EXERCISE MATERIALS ▸
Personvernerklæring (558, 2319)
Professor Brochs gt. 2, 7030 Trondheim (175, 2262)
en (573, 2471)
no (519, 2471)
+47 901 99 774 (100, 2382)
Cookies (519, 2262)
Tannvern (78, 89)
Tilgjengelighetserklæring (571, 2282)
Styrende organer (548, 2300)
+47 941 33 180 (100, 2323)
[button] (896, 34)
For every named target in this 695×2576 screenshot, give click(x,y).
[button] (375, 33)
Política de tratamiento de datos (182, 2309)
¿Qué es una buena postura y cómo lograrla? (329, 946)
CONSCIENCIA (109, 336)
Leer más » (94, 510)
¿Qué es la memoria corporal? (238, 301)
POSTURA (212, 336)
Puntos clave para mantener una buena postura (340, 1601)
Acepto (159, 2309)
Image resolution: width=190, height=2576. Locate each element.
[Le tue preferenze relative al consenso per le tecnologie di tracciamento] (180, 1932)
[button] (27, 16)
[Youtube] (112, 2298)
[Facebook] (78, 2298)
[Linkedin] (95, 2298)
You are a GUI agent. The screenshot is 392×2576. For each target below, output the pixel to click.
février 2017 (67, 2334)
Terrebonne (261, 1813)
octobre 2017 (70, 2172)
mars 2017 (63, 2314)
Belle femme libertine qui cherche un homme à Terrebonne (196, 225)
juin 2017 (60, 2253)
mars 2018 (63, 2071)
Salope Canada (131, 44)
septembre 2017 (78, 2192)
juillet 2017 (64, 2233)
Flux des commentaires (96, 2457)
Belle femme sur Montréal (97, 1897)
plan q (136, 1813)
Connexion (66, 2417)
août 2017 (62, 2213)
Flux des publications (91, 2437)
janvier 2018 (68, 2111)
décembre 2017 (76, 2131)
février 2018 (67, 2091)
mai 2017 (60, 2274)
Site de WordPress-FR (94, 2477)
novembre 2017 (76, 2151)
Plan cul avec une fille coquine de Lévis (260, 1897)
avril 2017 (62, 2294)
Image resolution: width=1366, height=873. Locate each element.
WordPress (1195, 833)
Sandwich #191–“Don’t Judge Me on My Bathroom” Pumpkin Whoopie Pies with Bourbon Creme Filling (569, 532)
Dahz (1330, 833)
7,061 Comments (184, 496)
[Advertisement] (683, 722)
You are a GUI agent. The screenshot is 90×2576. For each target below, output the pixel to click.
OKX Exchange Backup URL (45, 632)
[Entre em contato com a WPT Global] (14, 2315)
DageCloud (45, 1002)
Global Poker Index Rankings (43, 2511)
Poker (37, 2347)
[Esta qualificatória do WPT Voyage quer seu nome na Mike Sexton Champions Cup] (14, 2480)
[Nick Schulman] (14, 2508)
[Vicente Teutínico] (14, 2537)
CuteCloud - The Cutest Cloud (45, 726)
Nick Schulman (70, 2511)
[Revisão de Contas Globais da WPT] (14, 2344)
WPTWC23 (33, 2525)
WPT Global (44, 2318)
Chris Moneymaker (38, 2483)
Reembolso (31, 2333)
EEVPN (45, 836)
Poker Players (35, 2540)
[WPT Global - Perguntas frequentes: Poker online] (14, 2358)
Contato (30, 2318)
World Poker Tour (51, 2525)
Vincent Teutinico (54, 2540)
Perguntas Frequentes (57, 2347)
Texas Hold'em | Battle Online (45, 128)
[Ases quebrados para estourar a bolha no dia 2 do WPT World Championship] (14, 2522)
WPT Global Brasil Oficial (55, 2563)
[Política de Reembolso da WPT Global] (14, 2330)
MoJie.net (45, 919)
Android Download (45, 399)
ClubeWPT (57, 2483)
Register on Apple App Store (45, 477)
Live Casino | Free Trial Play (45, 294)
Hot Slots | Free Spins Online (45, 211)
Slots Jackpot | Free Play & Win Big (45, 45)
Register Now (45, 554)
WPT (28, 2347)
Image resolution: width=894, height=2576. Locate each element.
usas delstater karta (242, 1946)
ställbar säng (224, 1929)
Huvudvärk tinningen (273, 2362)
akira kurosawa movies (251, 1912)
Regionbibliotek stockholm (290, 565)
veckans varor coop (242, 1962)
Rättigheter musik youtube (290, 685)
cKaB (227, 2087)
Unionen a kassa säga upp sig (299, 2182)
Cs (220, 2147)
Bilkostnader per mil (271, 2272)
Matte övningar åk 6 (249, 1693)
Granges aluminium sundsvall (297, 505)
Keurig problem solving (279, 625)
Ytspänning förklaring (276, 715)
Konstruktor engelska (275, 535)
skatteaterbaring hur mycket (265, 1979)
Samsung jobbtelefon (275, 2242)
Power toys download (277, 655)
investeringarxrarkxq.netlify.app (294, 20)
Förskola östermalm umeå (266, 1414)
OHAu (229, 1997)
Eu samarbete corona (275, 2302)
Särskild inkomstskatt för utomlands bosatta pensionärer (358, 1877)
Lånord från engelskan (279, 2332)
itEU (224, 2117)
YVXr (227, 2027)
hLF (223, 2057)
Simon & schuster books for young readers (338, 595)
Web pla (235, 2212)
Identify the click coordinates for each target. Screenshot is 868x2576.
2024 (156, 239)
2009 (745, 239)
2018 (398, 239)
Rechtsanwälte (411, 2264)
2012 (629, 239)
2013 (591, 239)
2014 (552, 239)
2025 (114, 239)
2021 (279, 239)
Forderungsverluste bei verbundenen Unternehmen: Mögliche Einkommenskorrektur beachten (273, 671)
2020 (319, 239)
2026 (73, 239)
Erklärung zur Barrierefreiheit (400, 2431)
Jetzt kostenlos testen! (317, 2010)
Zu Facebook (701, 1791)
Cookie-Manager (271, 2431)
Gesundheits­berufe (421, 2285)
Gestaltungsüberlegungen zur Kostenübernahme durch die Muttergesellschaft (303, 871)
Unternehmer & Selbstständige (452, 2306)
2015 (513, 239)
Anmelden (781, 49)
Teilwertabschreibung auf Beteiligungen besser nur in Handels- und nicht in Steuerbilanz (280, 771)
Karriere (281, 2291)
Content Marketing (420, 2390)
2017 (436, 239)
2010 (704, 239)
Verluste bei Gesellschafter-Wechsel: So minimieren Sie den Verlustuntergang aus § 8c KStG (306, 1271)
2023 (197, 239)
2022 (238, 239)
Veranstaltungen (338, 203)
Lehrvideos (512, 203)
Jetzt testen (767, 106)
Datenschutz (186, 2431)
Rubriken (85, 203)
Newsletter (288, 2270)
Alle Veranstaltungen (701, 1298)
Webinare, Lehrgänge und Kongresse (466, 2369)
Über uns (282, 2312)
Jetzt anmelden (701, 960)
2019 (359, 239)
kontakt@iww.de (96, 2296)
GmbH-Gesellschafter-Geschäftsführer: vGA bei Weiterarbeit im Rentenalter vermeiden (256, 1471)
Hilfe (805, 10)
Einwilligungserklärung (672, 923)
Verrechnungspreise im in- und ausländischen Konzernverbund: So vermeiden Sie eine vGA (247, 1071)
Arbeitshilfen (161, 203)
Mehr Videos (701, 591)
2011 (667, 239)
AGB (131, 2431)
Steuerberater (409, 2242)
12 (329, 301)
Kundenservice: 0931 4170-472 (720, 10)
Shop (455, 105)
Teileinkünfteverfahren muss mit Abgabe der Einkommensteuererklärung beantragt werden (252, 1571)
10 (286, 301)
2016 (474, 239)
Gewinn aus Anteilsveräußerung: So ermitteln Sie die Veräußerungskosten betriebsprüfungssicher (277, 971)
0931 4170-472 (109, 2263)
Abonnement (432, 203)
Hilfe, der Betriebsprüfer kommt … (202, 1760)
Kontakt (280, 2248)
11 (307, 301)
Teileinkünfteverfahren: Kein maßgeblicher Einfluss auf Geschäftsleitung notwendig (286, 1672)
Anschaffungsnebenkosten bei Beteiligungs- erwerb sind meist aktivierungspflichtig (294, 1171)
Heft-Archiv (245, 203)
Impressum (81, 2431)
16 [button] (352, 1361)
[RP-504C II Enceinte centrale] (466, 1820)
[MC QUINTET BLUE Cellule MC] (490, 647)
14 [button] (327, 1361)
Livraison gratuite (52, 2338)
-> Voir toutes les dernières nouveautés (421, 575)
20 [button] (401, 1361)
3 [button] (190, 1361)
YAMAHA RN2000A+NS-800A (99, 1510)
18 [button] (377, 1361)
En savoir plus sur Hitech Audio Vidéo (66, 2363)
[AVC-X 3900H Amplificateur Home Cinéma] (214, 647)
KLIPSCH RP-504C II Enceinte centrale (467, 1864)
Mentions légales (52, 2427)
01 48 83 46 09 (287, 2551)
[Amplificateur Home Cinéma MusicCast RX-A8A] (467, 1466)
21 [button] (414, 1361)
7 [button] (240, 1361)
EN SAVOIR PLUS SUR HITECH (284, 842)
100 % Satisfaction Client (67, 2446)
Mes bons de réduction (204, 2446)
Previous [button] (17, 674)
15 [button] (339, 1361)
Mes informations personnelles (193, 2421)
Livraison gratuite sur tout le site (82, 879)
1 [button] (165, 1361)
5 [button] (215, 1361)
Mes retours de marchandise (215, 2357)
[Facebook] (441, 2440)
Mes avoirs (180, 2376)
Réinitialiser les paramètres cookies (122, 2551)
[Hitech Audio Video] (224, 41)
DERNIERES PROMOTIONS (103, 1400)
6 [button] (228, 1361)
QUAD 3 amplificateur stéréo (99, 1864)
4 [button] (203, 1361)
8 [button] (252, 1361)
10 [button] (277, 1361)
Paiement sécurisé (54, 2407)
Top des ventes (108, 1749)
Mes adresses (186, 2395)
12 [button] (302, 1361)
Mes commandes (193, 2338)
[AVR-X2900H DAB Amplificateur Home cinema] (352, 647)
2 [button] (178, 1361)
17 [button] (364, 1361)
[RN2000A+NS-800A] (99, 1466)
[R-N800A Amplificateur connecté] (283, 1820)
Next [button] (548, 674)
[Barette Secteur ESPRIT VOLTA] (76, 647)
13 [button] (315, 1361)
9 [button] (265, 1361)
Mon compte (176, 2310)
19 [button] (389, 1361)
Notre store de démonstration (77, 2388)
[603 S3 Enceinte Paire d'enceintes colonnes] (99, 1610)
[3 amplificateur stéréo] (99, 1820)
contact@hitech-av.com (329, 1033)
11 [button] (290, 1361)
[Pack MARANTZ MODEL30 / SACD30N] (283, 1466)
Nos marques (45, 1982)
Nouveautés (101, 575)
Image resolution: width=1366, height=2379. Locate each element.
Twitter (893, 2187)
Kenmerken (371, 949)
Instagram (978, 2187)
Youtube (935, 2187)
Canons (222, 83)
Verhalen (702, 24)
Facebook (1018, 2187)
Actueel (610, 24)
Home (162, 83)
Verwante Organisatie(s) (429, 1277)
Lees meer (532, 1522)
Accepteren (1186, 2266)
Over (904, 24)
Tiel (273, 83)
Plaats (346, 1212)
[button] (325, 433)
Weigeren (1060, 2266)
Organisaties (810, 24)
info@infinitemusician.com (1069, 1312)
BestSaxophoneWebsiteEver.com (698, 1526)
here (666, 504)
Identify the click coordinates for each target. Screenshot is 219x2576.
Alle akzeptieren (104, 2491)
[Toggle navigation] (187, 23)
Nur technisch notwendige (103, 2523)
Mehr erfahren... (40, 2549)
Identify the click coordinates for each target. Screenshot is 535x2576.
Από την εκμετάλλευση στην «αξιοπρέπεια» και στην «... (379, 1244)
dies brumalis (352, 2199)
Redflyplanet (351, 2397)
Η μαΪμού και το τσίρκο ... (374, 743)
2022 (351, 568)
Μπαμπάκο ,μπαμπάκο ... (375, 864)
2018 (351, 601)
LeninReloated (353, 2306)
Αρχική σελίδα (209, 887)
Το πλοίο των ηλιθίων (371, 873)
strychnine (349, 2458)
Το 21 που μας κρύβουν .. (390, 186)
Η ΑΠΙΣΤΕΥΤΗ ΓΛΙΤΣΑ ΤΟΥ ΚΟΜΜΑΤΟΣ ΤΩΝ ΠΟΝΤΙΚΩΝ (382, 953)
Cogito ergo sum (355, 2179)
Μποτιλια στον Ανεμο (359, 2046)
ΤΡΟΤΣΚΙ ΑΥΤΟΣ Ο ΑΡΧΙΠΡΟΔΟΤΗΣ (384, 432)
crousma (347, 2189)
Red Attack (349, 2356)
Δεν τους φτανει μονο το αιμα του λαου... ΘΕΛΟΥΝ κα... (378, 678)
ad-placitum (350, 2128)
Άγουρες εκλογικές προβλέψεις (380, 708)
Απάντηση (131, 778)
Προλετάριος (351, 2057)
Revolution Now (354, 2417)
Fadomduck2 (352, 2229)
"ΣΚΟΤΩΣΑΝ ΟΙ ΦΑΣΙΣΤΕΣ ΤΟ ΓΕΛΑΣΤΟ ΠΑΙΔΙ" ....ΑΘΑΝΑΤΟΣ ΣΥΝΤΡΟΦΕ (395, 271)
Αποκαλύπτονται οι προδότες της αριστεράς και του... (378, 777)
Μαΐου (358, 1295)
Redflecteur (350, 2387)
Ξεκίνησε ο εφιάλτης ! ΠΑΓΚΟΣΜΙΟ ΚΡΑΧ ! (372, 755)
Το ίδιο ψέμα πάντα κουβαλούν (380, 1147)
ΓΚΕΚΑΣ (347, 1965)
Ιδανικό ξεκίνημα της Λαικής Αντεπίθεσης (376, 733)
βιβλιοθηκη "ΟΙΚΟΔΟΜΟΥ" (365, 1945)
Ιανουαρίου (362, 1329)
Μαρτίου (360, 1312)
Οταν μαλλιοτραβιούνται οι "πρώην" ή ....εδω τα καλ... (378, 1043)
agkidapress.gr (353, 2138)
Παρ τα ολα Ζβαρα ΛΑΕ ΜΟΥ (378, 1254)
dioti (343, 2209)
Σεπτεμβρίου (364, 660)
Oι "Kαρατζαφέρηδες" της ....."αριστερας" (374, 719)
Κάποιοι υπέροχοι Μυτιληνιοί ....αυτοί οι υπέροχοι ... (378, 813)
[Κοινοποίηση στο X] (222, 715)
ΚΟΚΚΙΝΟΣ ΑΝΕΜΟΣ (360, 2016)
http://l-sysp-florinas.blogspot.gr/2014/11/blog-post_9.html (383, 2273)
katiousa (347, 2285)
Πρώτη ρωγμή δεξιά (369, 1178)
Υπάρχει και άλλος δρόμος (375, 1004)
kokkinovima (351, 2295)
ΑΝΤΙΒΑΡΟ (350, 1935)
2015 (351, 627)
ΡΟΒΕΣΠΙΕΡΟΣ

ASSIGNMENT ▸ Please give an exact restatement of only the lines from the beginning of the material above to the line with "[Linkedin] (95, 2298)", inclusive.

PROBLEM SOLUTION ▸
Personvernerklæring (558, 2319)
Professor Brochs gt. 2, 7030 Trondheim (175, 2262)
en (573, 2471)
no (519, 2471)
+47 901 99 774 (100, 2382)
Cookies (519, 2262)
Tannvern (78, 89)
Tilgjengelighetserklæring (571, 2282)
Styrende organer (548, 2300)
+47 941 33 180 (100, 2323)
[button] (896, 34)
For every named target in this 695×2576 screenshot, give click(x,y).
[button] (375, 33)
Política de tratamiento de datos (182, 2309)
¿Qué es una buena postura y cómo lograrla? (329, 946)
CONSCIENCIA (109, 336)
Leer más » (94, 510)
¿Qué es la memoria corporal? (238, 301)
POSTURA (212, 336)
Puntos clave para mantener una buena postura (340, 1601)
Acepto (159, 2309)
Image resolution: width=190, height=2576. Locate each element.
[Le tue preferenze relative al consenso per le tecnologie di tracciamento] (180, 1932)
[button] (27, 16)
[Youtube] (112, 2298)
[Facebook] (78, 2298)
[Linkedin] (95, 2298)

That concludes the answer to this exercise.